- **COSA FARE**:
1/ Elenca tutte le piante nominate nel testo sugli aquiloni.
2/ Estrai parola per parola dal testo sugli aquiloni il brano che comincia con le parole contenenti "Allora!!! Allora??? allora" e finisce con "lontano come l'aquilone.".
3/ Prosegui il testo sugli aquiloni, ripartendo subito dopo la sua ultima frase.

- **ESTRATTO DELLA PAGINA**:
= = = = = = =
Allora!!! Allora??? allora basta averne… se c'è, e basta avere gli occhi buoni, un colore azzeccato dell'aquilone (mai verde o azzurro che si perderebbe nel cielo) per capire di cosa ha bisogno in volo… e tu resti li per minuti, per ore ad accudire questa tua creatura che vibrando nel tuo palmo ti rende emozioni incredibili mentre il tempo vola veloce e lontano come l'aquilone.
E qui si inserisce un personaggio, a volte antipatico, che di corda ne ha da vendere… io credo che in verità sia corda tutta “sottratta” al babbo calzolaio. Intere rocchelle di Refe, quella usata dai calzolai con l'aggiunta di pece per cucire suola al tomaio e renderla impermeabile. Rocchelle lunghissime di refe resistente e leggera... sembra nata e inventata per gli aquiloni. Io non me lo posso dimenticare Luigi di' Lotti… da quella volta che alla caduta del vento in tarda serata, il suo aquilone oramai un punto invisibile nel cielo, cade insieme al filo… è quasi una richiesta di aiuto, tentazione alla quale non riesco a resistere e giù in valle a seguire quel filo esile, sempre più invisibile alla luce del sole che sta scomparendo, da un campo all'altro, tra filari di viti, campi di carciofi e ulivi guardiani sui ciglioni fino alle prime case vicino alla strada maestra oramai punteggiata dai lampioni già accesi.
= = = = = = =
- **RECORD DEL DATASET**:

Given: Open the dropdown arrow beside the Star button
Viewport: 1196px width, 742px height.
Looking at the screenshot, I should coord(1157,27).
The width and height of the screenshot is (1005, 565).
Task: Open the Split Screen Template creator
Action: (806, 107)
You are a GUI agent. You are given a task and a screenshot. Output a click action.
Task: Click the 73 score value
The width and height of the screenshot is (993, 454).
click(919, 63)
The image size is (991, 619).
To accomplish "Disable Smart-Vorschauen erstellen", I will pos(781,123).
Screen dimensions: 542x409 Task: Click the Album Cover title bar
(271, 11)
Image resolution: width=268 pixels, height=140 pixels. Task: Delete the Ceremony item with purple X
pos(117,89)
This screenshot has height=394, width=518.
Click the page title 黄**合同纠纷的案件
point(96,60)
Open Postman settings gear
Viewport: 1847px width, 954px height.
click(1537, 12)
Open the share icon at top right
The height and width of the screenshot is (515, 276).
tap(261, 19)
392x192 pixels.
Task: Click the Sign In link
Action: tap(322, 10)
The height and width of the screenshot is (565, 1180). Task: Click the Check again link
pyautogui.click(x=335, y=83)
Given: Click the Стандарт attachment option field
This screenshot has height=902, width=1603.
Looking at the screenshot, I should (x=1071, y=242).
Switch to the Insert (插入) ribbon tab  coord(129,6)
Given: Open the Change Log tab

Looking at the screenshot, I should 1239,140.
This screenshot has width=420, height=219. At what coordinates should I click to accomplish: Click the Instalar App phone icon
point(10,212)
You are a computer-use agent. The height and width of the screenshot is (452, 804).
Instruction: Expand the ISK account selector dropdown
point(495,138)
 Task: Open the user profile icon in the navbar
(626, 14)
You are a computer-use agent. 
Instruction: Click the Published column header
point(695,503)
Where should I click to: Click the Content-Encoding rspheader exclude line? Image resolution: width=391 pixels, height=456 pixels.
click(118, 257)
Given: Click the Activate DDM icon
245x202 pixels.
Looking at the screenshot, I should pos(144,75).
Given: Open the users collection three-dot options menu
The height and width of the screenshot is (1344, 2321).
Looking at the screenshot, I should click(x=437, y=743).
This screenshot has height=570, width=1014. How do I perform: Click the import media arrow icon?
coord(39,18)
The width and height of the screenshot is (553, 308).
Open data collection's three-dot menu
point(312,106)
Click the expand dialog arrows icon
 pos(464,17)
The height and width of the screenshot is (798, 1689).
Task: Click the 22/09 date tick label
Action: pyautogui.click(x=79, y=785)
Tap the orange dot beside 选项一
= = = = = = =
- **SOLUZIONI**:
1/ viti, carciofi, ulivi

2/
Allora!!! Allora??? allora basta averne… se c'è, e basta avere gli occhi buoni, un colore azzeccato dell'aquilone (mai verde o azzurro che si perderebbe nel cielo) per capire di cosa ha bisogno in volo… e tu resti li per minuti, per ore ad accudire questa tua creatura che vibrando nel tuo palmo ti rende emozioni incredibili mentre il tempo vola veloce e lontano come l'aquilone.

3/
Quando riemergiamo in Pian delle Fornaci è buio da un pezzo… ma mia madre ci vede benissimo per accompagnarmi a sculaccioni fino a casa…. “e stasera a letto senza cena”. Non era un modo di dire allora!

Carretti a cuscinetti – Pian delle Fornaci –
Siamo oramai alla fine degli anni '50 e la motorizzazione ha iniziato a far sentire i suoi effetti e a rilanciare anche i suoi bisogni che cominciano ad invadere le nostre “enclavi di gioco” che perdono man mano l'esclusiva di alcuni angoli di territorio, mentre occasionalmente rendono utilizzabili al gioco altri spazi. Ed avviene questo quando viene asfaltata la strada che conduce in Pian delle Fornaci fino ai Cappuccini ed oltre… se ben ricordo. Strada che usiamo, ma raramente, per filare a pedalino su vecchie biciclette fuori uso dalla Piazza fino a Pian delle Fornaci, giusto all'altezza della Casa di Marianna dove inizia la salita. La superficie regolare suggerisce altri usi.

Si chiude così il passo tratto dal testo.